1999 Conference Proceedings

Go to previous article 
Go to next article 
Return to 1999 Conference Table of Contents

Digital Talking Book Production Process

Daisy Logo

George Kerscher
Project Manager
PM to the DAISY Consortium
Recording For the Blind & Dyslexic
Email: kerscher@montana.com 
Phone: 406/549-4687


Organizations serving persons who are blind or print disabled start by the selection of a title for production. This can be a complex task for an organization, but I want to start with the assumption that a title has been selected and it is then put into the production process.

There are four products. The figure below shows with colored arrows the different paths the products take in the production process. The one product is described as an audio book with navigation features; another product is a book that is electronic text only; another is a braille version that was produced from the electronic text; finally there is the book that is full text and full audio completely synchronized.

Flow Chart described in text.

Flow Chart described below:


The figure shows the title entering the first box called "Product Description" from this box there are two arrows the blue arrow pointing down and to the left points to a box titled "Full Text" and the red arrow on the right points to "Navigation Only*." Next to the box marked "Navigation only is a note that reads, "NOTE: Following this path means that braille, E-Text, and full text with Audio are not possible. From the box marked "Full Text there are two blue arrows. The one on the left points to "Publisher Files" and the arrow on the right points to "Scanning." From the box marked "publisher files is a box marked "Obtain" from that box are two blue arrows. One is pointing to the right and up to "Scanning" the other arrow points down to "Convert." From Convert is a blue arrow pointing to "Tag and proof" From "Scanning" is a blue arrow pointing to "Tag and Proof" as well. From the "Navigation Only" is a red arrow pointing to the corner of "tag and Proof." The "Tag and Proof" is centered and where all the production processes converge.

From "Tag and Proof" there are two arrows, one blue and one red. The blue arrow on the left points down to "E-Text Quality Control" and the red arrow on the right points to the corner of the same box. There are four arrows pointing out of "E-Text Quality Control." The green arrow on the right points to "Braille Translation" the magenta arrow in the center points down to "Archive" and the double arrow (blue and red) on the left points to "Assign for Recording." From the "Braille Translation" box is a green arrow pointing down to "Braille Proof" and from there is a green arrow pointing to "Archive."

From "Assign for Recording" the blue/red double arrows point down to "Record with SMIL" and from that box is the double arrow pointing down to "Collect Recordings." From that box is the double arrow pointing down to "Synchronization Quality Control." From the "Synchronization Quality Control" the double arrows point to "Archive." From "Archive" there are four arrows (one for each production path) pointing down to "Distribute."

From "distribute" are five arrows. The first is the blue arrow that points to "Full Text and Audio" a blue and magenta arrows point to "E-Text" and a green arrow points to "Braille" and the red arrow points to "Navigation and Audio only."

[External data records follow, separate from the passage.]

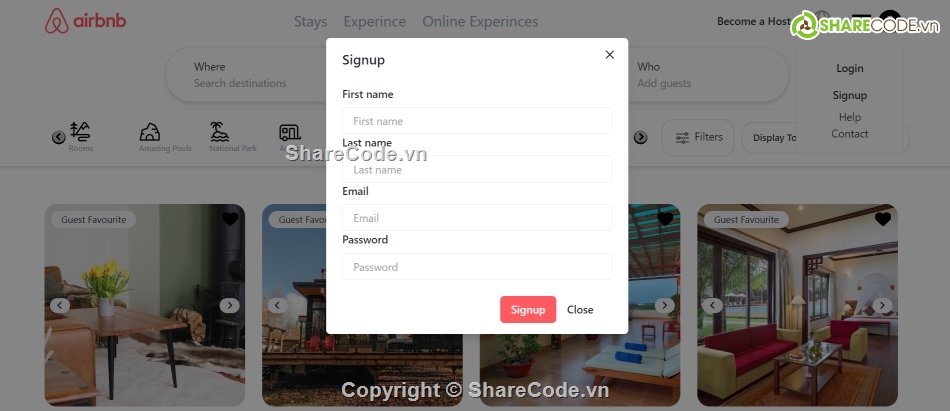Open Online Experinces tab
This screenshot has width=950, height=411.
pos(480,22)
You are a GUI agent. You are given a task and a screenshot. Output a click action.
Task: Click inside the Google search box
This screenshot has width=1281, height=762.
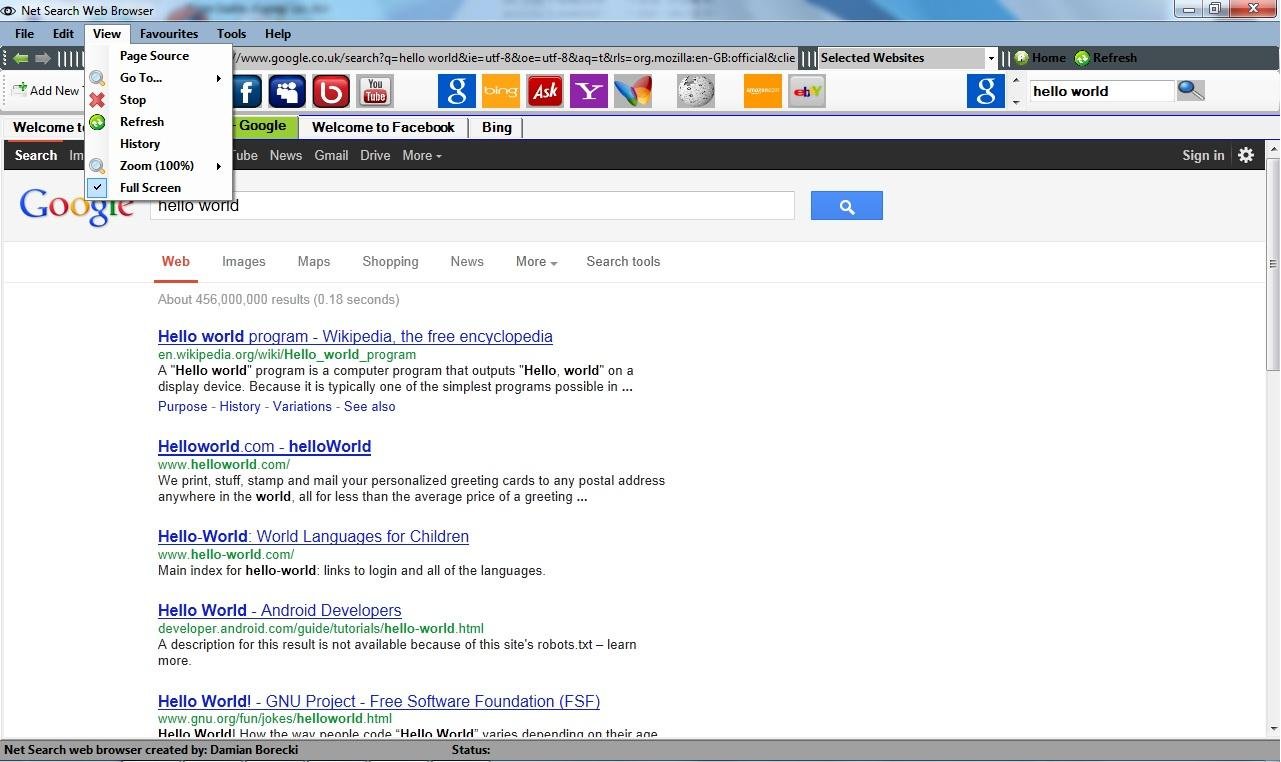coord(470,205)
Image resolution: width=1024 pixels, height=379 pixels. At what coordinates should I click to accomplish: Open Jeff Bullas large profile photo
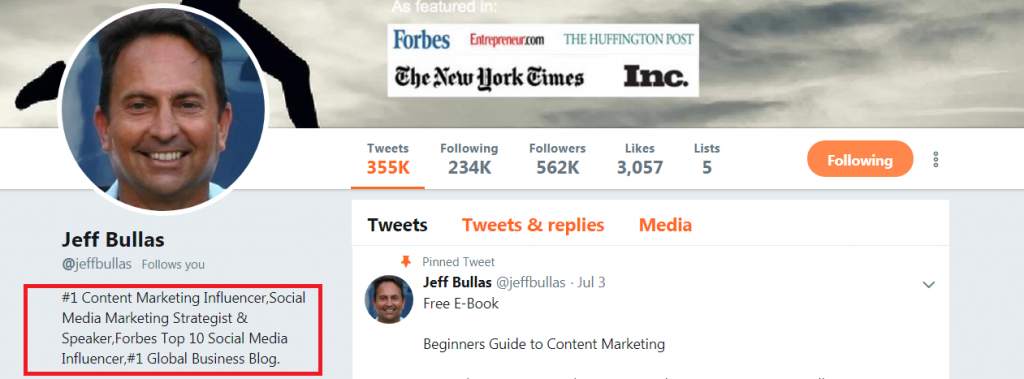click(x=163, y=110)
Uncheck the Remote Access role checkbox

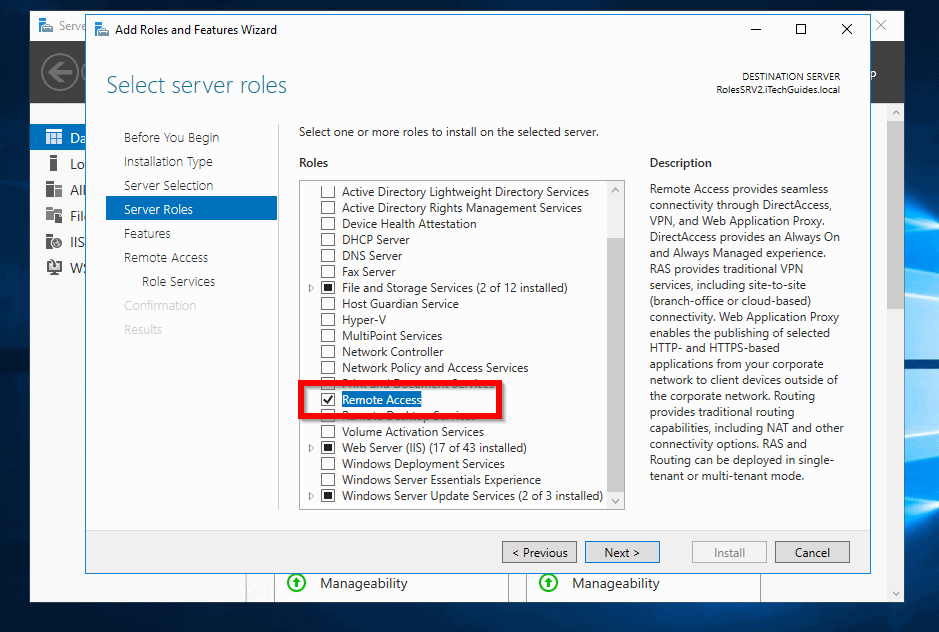pyautogui.click(x=327, y=399)
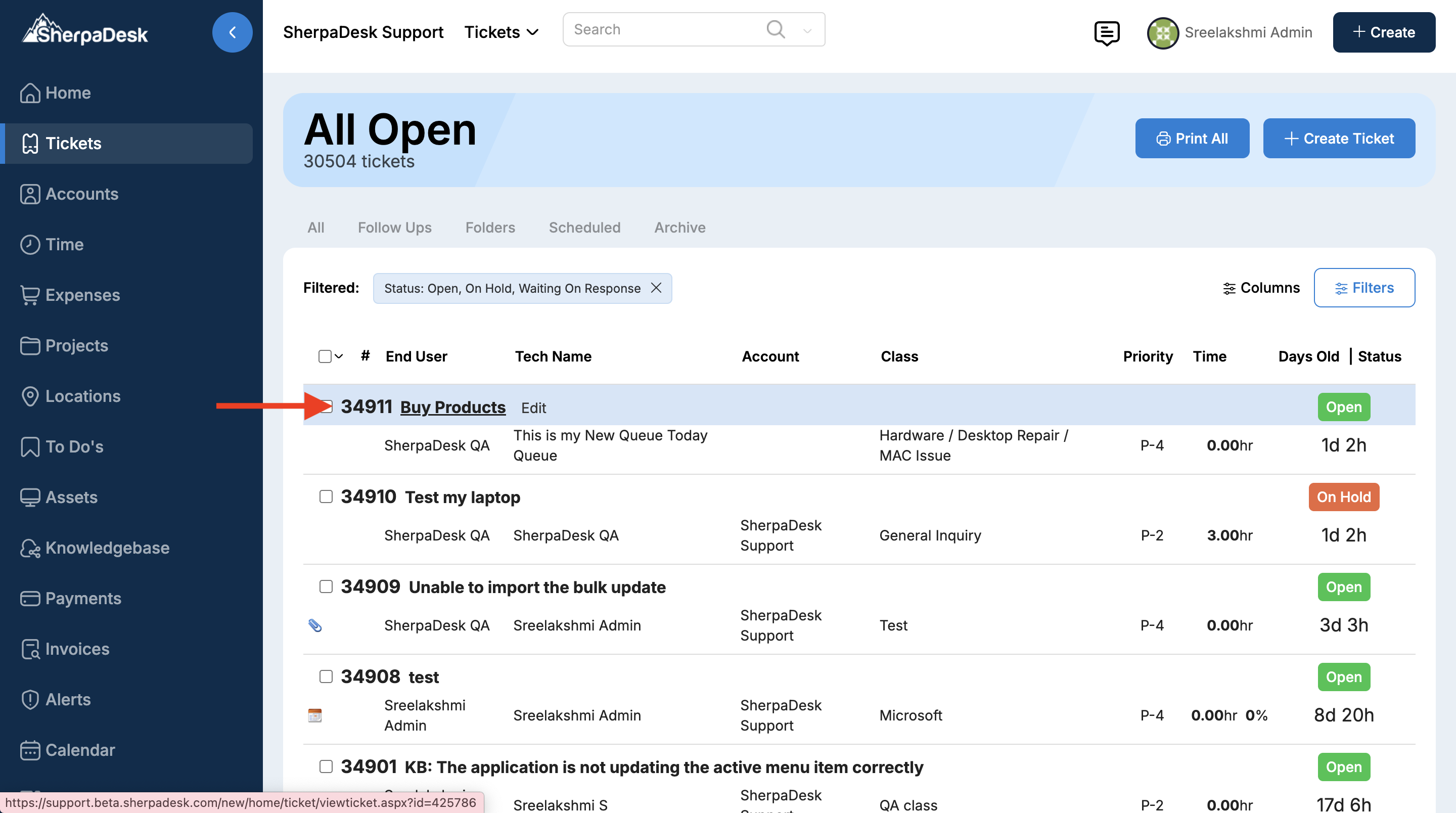Open the Buy Products ticket link

[452, 407]
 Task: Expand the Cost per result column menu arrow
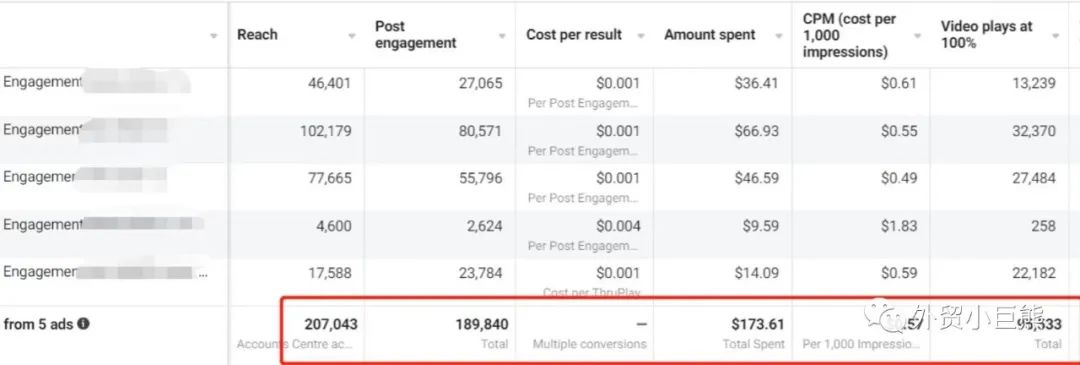click(641, 36)
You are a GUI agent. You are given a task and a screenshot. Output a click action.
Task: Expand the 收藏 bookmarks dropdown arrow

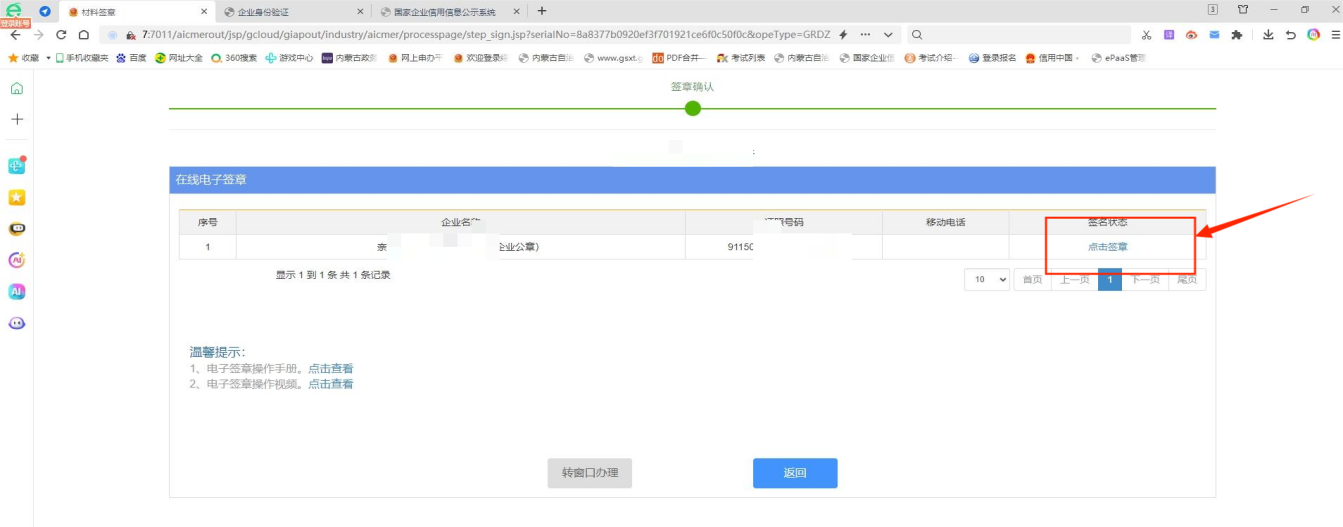[x=48, y=58]
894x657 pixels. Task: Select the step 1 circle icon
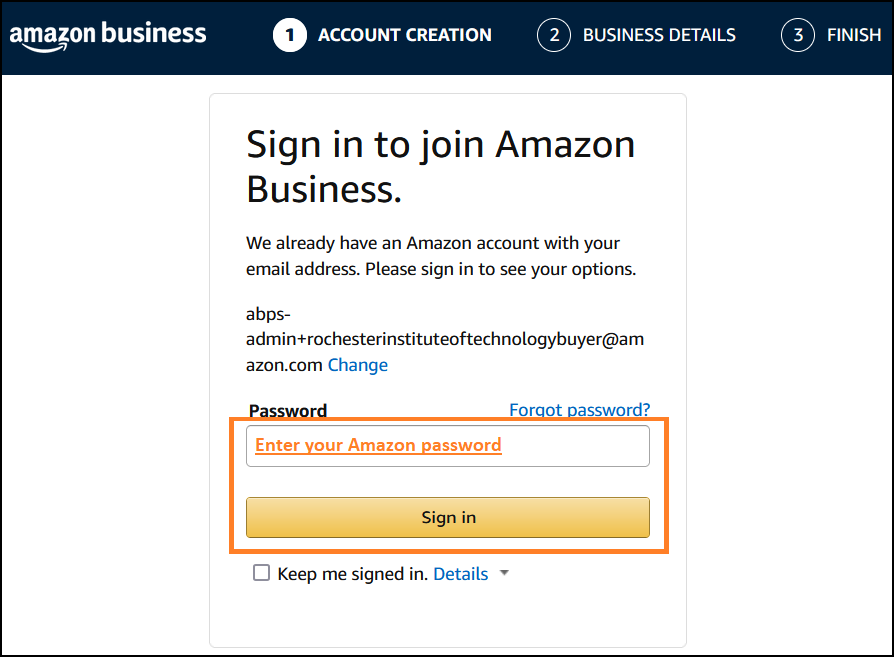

Full text or navigation only

In the figure you can tell that if the book is to have navigation and audio only, that the full text, the E-Text, and the braille are not possible. This is obvious since the Navigation only provides the high level structures for navigation, but does not provide full text. The text is necessary for braille or for full text searching.

It is also important to point out that the production process for the Navigation and audio only book is much simplified. The arrow shows that this type of book just touches the tagging and proof and the E-Text quality control phase. The only items tagged here are the highest level headings and perhaps page numbers that provide the navigation.

Source files or scanning

If the product is determined to have full text, the full text must be produced. This is done through scanning and hand tagging or through a conversion process with publisher files.

The whole process of using publisher files is quite complicated and will not be discussed here, but some items are worth mentioning:

Flowchart explained in text.

In the figure at the box marked "Obtain" there is an arrow pointing up to "Scanning." If it is determined that the publisher does not have files, then they will need to be scanned. Also, even with good files from publishers, some items may need to be scanned. For example, the index and table of contents may be automatically generated by software and many times these files are not part of the publisher's source files. These are items that may need to be scanned or keyed in by hand.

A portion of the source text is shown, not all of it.